Players must be named on 75% of the Baseball Writers Association of America’s ballots to get in. Raines was named on 86% of the ballots. Bagwell was named on 86.2%. Rodriguez was named on 76%. Non-inductees with significant vote totals include Trevor Hoffman at 74% and Vladimir Guerrero at  71.7%. The full results can be seen here.

Others not making the cut but still alive for next year, with vote totals in parenthesis: Edgar Martinez (58.6); Roger Clemens (54.1); Barry Bonds (53.8); Mike Mussina (51.8); Curt Schilling (45.0); Manny Ramirez (23.8); Larry Walker (21.9); Fred McGriff (21.7); Jeff Kent (16.7); Gary Sheffield (13.3%); Billy Wagner (10.2); and Sammy Sosa (8.6). Making his final appearance on the ballot was Lee Smith, who received 34.2% of the vote in his last year of eligibility. He will now be the business of the Veterans Committee.

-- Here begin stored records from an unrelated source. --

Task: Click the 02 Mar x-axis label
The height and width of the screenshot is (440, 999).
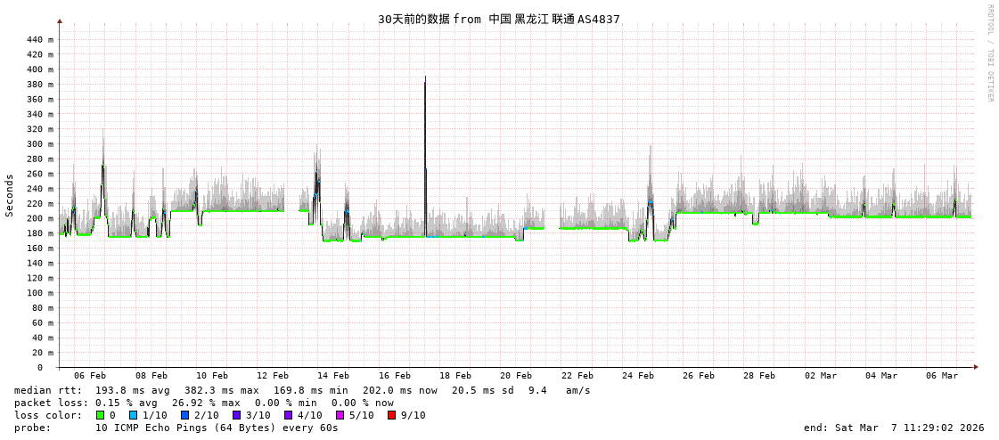Action: coord(821,376)
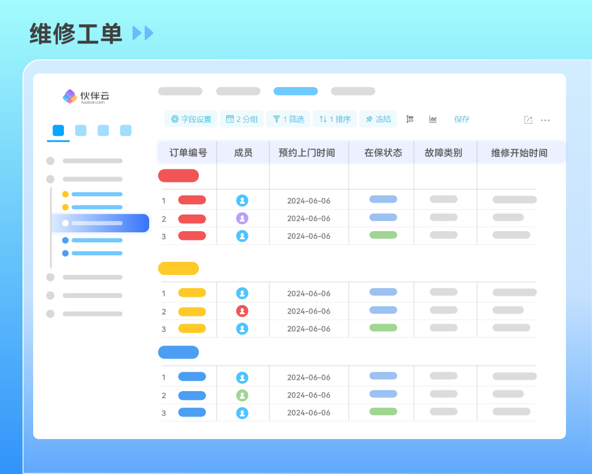592x474 pixels.
Task: Click the 冻结 freeze columns icon
Action: pyautogui.click(x=378, y=119)
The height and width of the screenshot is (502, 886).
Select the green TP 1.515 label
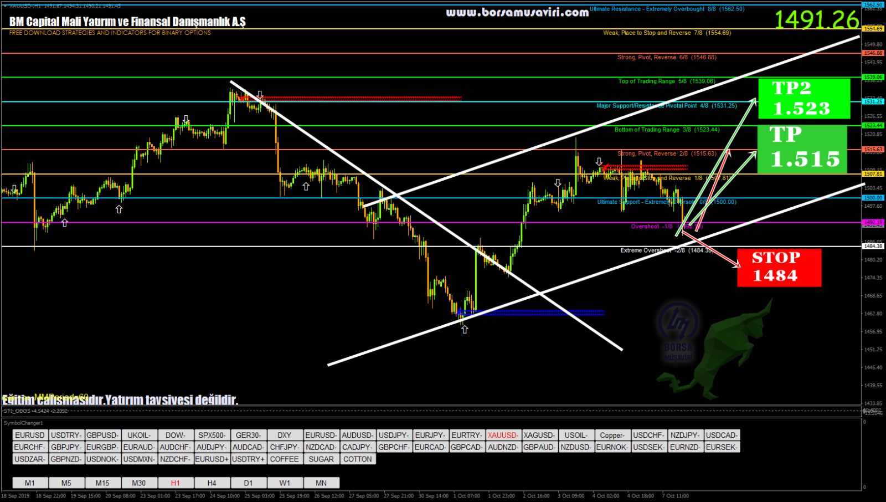point(802,148)
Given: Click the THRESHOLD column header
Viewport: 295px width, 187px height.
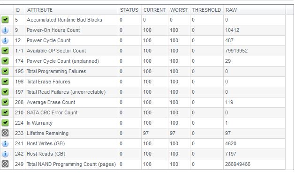Looking at the screenshot, I should point(207,10).
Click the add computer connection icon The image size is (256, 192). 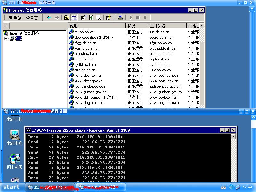(x=120, y=18)
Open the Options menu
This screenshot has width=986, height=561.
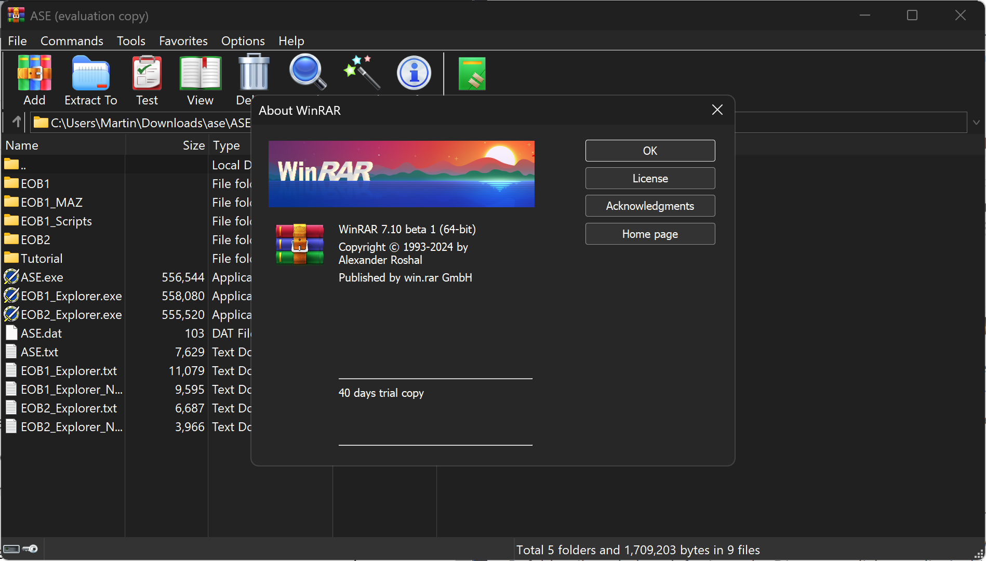(243, 41)
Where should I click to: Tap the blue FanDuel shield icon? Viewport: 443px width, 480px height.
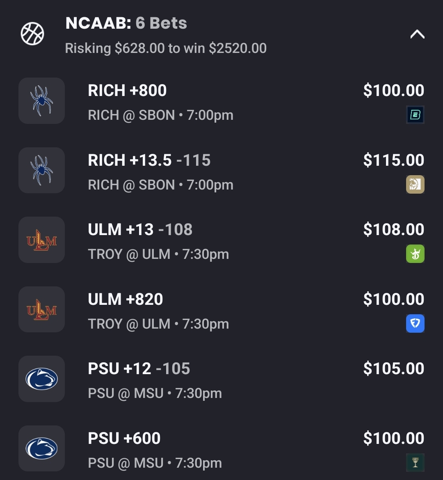(415, 324)
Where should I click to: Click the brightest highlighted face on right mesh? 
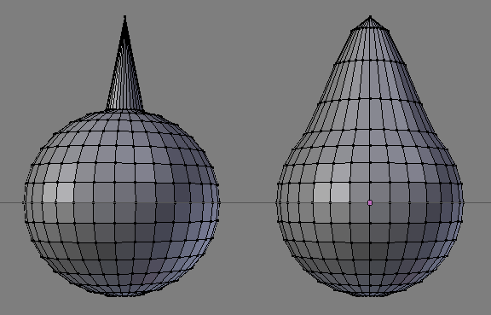(340, 192)
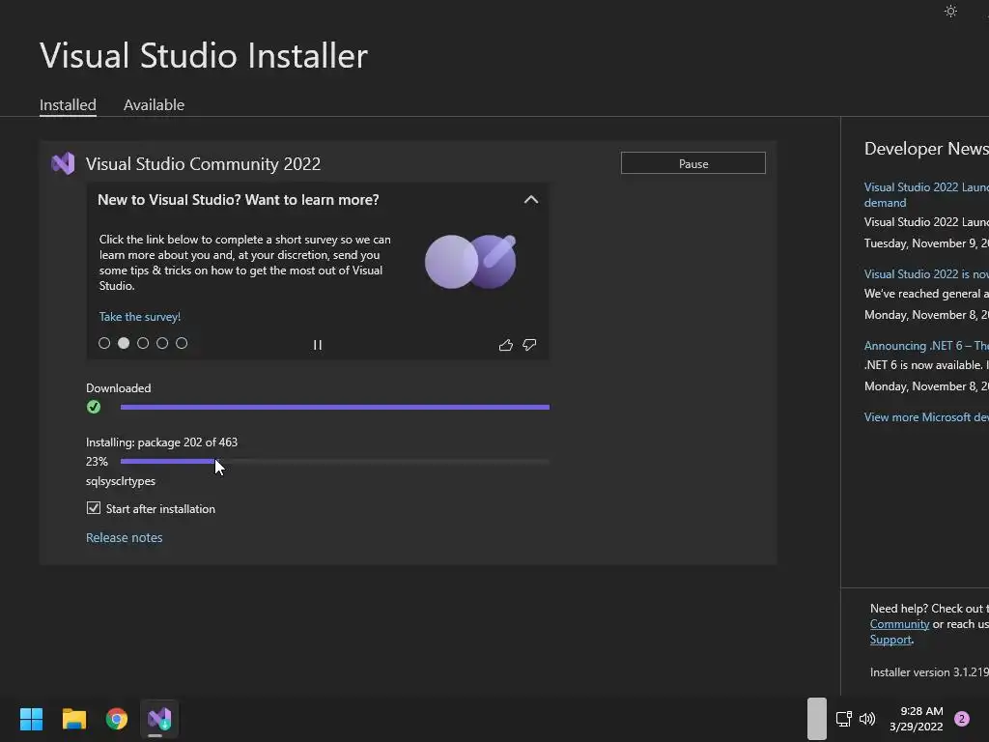
Task: Click the thumbs down feedback icon
Action: coord(529,345)
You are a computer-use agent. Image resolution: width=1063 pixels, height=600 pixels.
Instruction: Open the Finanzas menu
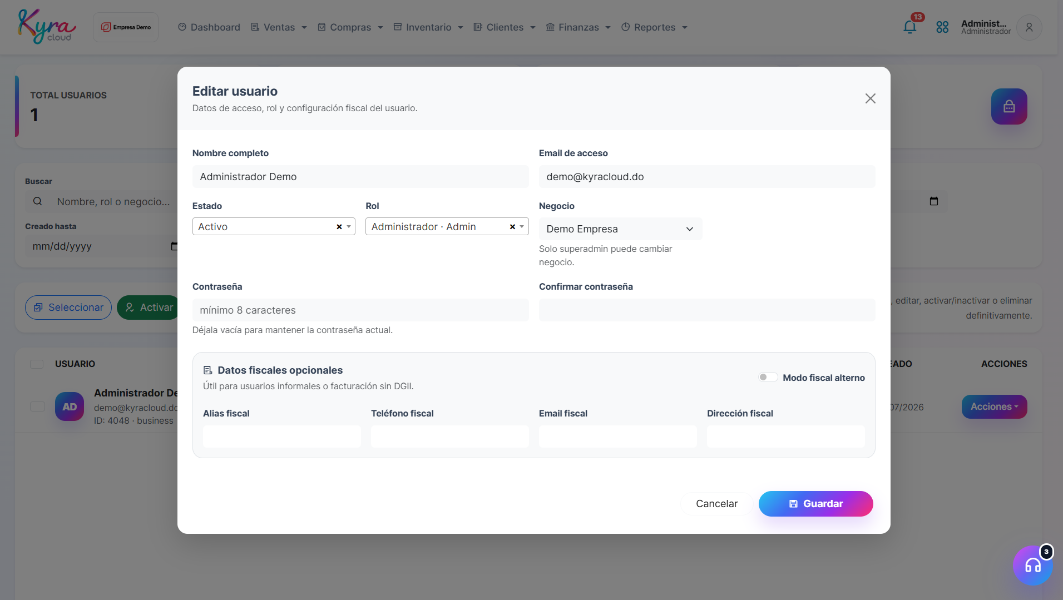pyautogui.click(x=578, y=27)
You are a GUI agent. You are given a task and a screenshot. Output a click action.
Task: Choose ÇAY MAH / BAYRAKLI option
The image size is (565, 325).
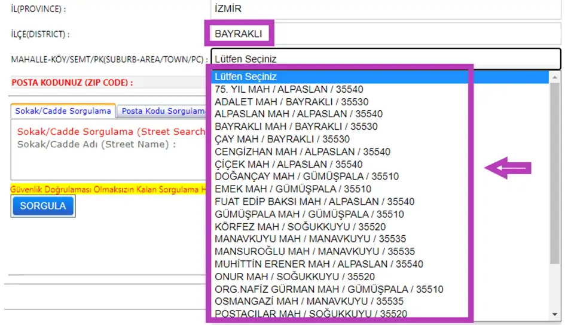click(x=282, y=139)
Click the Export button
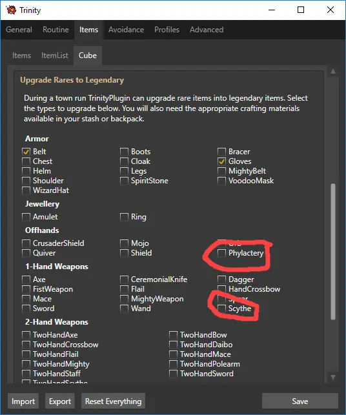Viewport: 346px width, 415px height. 60,401

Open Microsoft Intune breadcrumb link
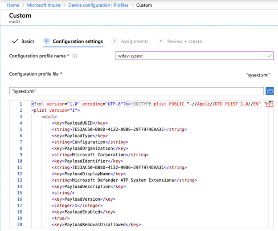(x=44, y=5)
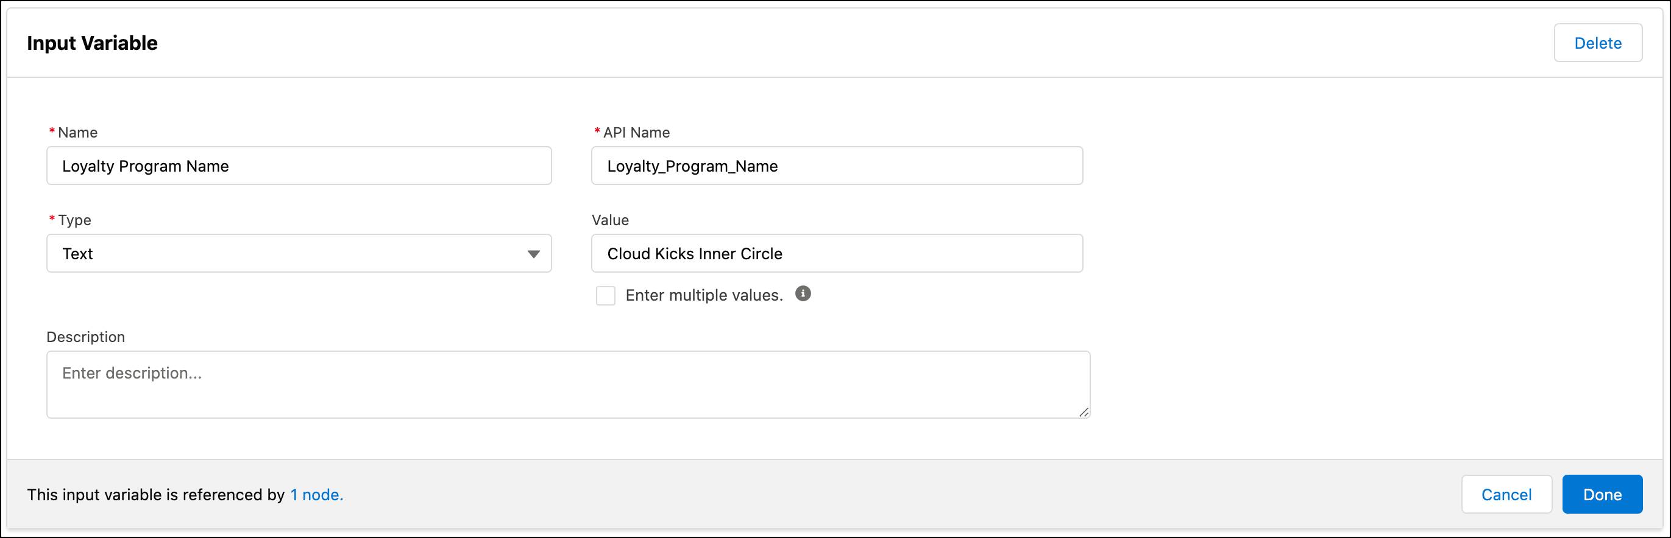Select the API Name field Loyalty_Program_Name
1671x538 pixels.
coord(837,165)
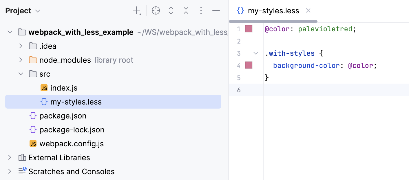Collapse all tree nodes with the collapse-all icon

click(186, 10)
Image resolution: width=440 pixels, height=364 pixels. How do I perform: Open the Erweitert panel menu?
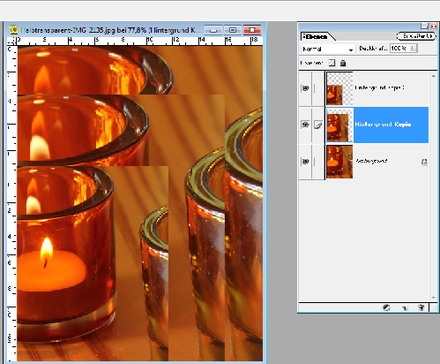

Players who fell off the ballot due to not having the requisite 5% to stay on: Jorge Posada; Magglio Ordoñez; Edgar Renteria; Jason Varitek; Tim Wakefield; Casey Blake; Pat Burrell; Orlando Cabrera; Mike Cameron; J.D. Drew; Carlos Guillen; Derrek Lee; Melvin Mora; Arthur Rhodes; Freddy Sanchez; and Matt Stairs

We’ll have continued updates on today’s Hall of Fame vote throughout the evening and in the coming days. In the meantime, congratulations to this year’s inductees, Tim Raines, Jeff Bagwell and Ivan Rodriguez!